Rather, what would sitting down with Ahmadinijad accomplish? Zibakalam rightfully points to the upcoming presidential elections in the Islamic Republic as a sign that a more pragmatic, open president may be elected who could greet Obama’s overtures with more warmth. It would also ease domestic public opinion if Obama engaged an Iranian President that did not make the same vile statements which Ahmadinijad has made in the past. The problem with Zibakalam’s assessment of the situation is that an assumption is made that the Iranian presidency has significant control over the governing attitudes on foreign policy; these anti-U.S, anti-secular attitudes are well enshrined in the country’s Supreme Leader, Ali Khamenei. It would seem to me that former President Khatami, an Iranian reformer, failed to impose any significant changes because of the higher authority present in the country. Any policy short of engaging the Iranian regime at its highest, most influential levels would be unlikely to accomplish much. At best, an Obama administration may be able to forge cooperation on issues that are specifically of mutual interest (Iraq, a deal on the nuclear issue if the price is right). Any sea-changes in Iranian attitudes toward the U.S should not be expected until a new Supreme Leader is appointed by the nation’s highest clerical body. Here’s a summary of a study conducted by Carnegie’s Karim Sadjadpour, who argues that an understanding of the role that Khamenei plays in Iranian affairs is vital to any rapprochement (you can download the study at the link):
Sadjadpour argues that “Iran’s Islamic government is more powerful than it has ever been vis-à-vis the United States, Khamenei is more powerful than he’s ever been within Iran, and in order to devise a more effective U.S. policy toward Iran a better understanding of Khamenei is essential.” Though Khamenei is sometimes dismissed as weak and indecisive, Sadjadpour writes, “his rhetoric depicts a resolute leader with a remarkably consistent and coherent—though highly cynical and conspiratorial—world view.”

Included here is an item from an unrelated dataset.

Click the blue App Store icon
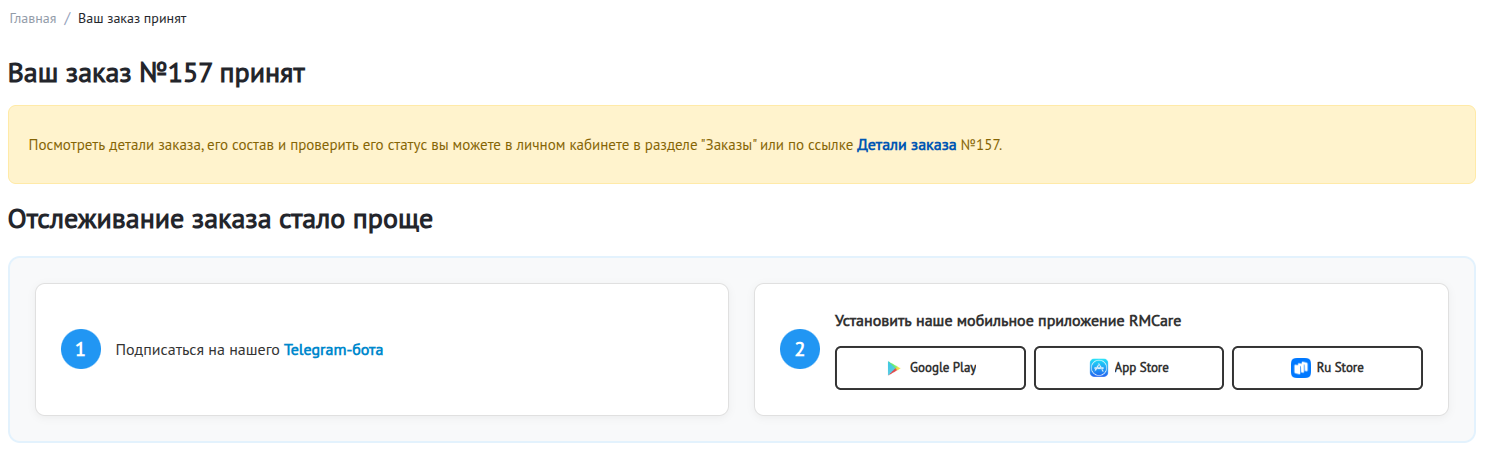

Given that the real political power of the Iranian Supreme Leader dwarfs that of the president, Sadjadpour argues, “It’s time for the world to focus less on Ahmadinejad and more on Khamenei. His speeches present arguably the most accurate reflection of Iranian domestic and foreign policy aims and actions over the last two decades.” He explores how Khamenei’s unexpected ascent to power is instructive in understanding his style of leadership, and unearths insightful quotes that provide deep insight into Khamenei’s thoughts on issues such as the United States, Israel, Iraq, President Ahmadinejad, and the nuclear issue.
“Given Iran’s centrality to urgent U.S. and European foreign policy challenges—namely Iraq, nuclear proliferation, terrorism, energy security, Arab–Israeli peace, and Afghanistan,” Sadjadpour writes, “the United States does not have the luxury of shunning dialogue with Tehran until Khamenei’s death or the arrival of a more accessible Iranian leader. This could be a long time in coming.”
Sadjadpour argues that any successful approach toward Iran must take into account Khamenei’s pivotal role in Iran’s decision-making process and his deeply held suspicions of the United States. “Trying to engage an Iran with Khamenei at the helm will no doubt be trying, require a great deal of nuance and patience, and offer no guaranteed chance of success. But an approach toward Iran that aims to ignore, bypass, or undermine Khamenei is guaranteed to fail.”